Thanks McG. For some reason, it shows aligned perfectly for me, but good to have the text anyway. We'll find a connection here yet!


----------



## McG (5 Aug 2004)

Seems that it works for me now too.   ???


----------



## McG (5 Aug 2004)

Okay, I found a good example.  I've found a post that the spell checker will apply word-shift to every CF acronym.



			
				McG said:
			
		

> With the stand-down of Pioneer Platoons already started, will the Army be capable of providing sufficient Engineering support on operations?
> 
> To create a perspective on the issue, consider that a Pnr Pl was structured the same as a Fd Engr Tp and employed the same equipment.  Each Bde had 3 x Pnr Pl; the equivalent of a Fd Engr Sqn.  Each CER has two under-strength Fd Engr Sqns.  That means there is an effective reduction by 1/3 of the Field Engineering capability within each Bde.
> 
> ...


----------



## Mike Bobbitt (9 Aug 2004)

Ok, the software has been updated. Let me know if you see any new spell checker problems.


Thanks


----------



## Yard Ape (18 Aug 2004)

Mike Bobbitt said:
			
		

> Ok, the software has been updated. Let me know if you see any new spell checker problems.


New look, but it just did the same old thing to me.  I forgot to save my text though.  (For that, I'll fall on my sword later)


----------



## George Wallace (10 Feb 2005)

2005 02 10

I notice that SPELL CHECK is doing some funny things this evening with numerous posts by different people.


GW


----------



## big bad john (10 Feb 2005)

I had the same problem tonight earlier.  I thought that it was my error.


----------



## Infanteer (10 Feb 2005)

For some reason, the spell checker sporadically corrects words, but puts the corrections a few spaces up - almost as if one had hit the insert button and typed it in.  It has been a problem for some time now but appears hard to nail down because it is sporadic.

Infanteer


----------



## big bad john (10 Feb 2005)

Thank you for checking on it.


----------



## big bad john (26 Feb 2005)

Used the spell check and recieved following message: An Error Has Occurred!

(Data for locating words and elements)

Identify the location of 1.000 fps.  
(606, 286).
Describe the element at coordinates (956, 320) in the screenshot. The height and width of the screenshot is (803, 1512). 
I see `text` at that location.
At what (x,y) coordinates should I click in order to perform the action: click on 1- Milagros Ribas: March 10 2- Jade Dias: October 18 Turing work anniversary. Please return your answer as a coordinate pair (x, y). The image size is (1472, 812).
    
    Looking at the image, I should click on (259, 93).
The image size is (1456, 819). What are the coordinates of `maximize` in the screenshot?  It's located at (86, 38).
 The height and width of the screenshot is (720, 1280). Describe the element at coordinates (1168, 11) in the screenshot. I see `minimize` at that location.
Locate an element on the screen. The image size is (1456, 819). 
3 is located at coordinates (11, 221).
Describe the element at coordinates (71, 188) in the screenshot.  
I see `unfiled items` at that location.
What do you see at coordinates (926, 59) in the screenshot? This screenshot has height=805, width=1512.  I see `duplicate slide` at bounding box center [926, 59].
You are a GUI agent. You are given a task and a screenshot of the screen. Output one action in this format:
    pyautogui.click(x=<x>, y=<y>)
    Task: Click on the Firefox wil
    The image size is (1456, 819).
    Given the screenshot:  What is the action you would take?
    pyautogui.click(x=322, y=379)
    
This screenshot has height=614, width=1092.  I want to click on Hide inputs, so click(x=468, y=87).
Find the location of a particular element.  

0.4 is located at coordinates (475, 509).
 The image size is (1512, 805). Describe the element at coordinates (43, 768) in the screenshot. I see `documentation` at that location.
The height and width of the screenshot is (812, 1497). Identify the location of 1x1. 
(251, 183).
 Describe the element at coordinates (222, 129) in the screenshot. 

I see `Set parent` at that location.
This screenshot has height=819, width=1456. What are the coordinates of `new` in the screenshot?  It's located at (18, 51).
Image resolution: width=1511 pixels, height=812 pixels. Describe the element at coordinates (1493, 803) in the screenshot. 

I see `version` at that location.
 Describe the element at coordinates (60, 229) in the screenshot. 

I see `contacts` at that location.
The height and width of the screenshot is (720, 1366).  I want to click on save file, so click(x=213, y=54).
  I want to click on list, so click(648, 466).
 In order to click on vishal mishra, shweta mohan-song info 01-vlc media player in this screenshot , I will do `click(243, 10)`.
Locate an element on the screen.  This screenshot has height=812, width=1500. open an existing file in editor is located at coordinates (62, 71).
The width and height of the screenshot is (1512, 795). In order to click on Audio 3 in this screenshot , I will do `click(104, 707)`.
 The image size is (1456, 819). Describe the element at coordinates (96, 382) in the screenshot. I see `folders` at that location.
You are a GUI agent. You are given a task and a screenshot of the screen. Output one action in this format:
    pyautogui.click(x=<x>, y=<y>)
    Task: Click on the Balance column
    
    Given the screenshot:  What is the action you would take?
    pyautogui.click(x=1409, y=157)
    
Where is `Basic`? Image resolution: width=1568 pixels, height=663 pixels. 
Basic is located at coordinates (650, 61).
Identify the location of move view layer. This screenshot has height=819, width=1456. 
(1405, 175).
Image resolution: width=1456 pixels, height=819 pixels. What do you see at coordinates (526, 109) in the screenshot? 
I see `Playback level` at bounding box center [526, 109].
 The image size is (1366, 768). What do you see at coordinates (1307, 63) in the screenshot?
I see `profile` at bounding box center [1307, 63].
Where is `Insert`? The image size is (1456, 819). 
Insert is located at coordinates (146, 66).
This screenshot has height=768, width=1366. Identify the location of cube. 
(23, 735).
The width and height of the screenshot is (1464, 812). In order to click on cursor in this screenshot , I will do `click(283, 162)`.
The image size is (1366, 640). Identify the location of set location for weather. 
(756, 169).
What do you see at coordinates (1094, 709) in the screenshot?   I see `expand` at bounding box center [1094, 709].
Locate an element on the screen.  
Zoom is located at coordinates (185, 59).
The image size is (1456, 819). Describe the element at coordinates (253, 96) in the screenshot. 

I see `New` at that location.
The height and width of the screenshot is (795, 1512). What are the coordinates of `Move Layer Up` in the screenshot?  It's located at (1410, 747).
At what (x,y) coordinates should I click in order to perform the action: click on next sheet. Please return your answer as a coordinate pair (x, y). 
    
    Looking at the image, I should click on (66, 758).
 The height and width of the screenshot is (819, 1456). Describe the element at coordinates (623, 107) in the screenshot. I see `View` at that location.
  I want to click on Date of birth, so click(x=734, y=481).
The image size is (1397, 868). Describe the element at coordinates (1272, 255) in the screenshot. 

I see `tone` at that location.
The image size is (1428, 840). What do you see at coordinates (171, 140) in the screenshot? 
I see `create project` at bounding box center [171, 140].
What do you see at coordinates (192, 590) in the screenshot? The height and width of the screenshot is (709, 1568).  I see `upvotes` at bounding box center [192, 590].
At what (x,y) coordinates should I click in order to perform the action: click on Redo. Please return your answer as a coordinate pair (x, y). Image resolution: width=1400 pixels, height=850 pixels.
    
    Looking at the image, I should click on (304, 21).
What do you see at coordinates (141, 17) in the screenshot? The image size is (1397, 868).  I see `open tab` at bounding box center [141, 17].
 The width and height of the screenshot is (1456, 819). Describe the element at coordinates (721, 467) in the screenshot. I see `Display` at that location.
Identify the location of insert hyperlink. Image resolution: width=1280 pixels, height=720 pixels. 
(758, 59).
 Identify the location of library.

Requirements:
1 – List every distinct name that appears as a post heading in the spell checker forum thread.
2 – In the spell checker forum thread, shorten the paragraph that begins "For some reason, the spell checker sporadically corrects words".
3 – Write the next part of the spell checker forum thread, picking up after its final post.

Answer set:
1 –
McG
Mike Bobbitt
Yard Ape
George Wallace
big bad john
Infanteer

2 – The spell checker sometimes corrects words but places the corrections a few spaces up, as if the insert key had been pressed. The problem has persisted for some time and is hard to pin down because it happens only now and then.

3 –
strpos(): Offset not contained in string.


----------



## Mike Bobbitt (26 Feb 2005)

Very odd! I haven't seen that one yet... What were you posting when you saw the error?


----------



## big bad john (26 Feb 2005)

Modifying and then spell checking.  It happened twice.


----------



## Mike Bobbitt (26 Feb 2005)

I can't seem to reproduce it. What post were you editing?


----------



## big bad john (26 Feb 2005)

http://forums.army.ca/forums/threads/27189.new.html#new

Guinness ect..


----------



## Mike Bobbitt (26 Feb 2005)

Does it still do it for you? I can spell check your entries no problem...


----------



## Island Ryhno (26 Feb 2005)

That's a problem with your scripting (programming code string is corrupt) It's a Boolean (true, false error) I think, I'm a very amateur programmer and I have seen it before. Maybe some other good computer types can help! BTW  the spell check doesn't always work for me!


----------



## big bad john (26 Feb 2005)

When I tried for the third time it did not reoccur.  I just thought that you should know.


----------



## Infanteer (25 Mar 2005)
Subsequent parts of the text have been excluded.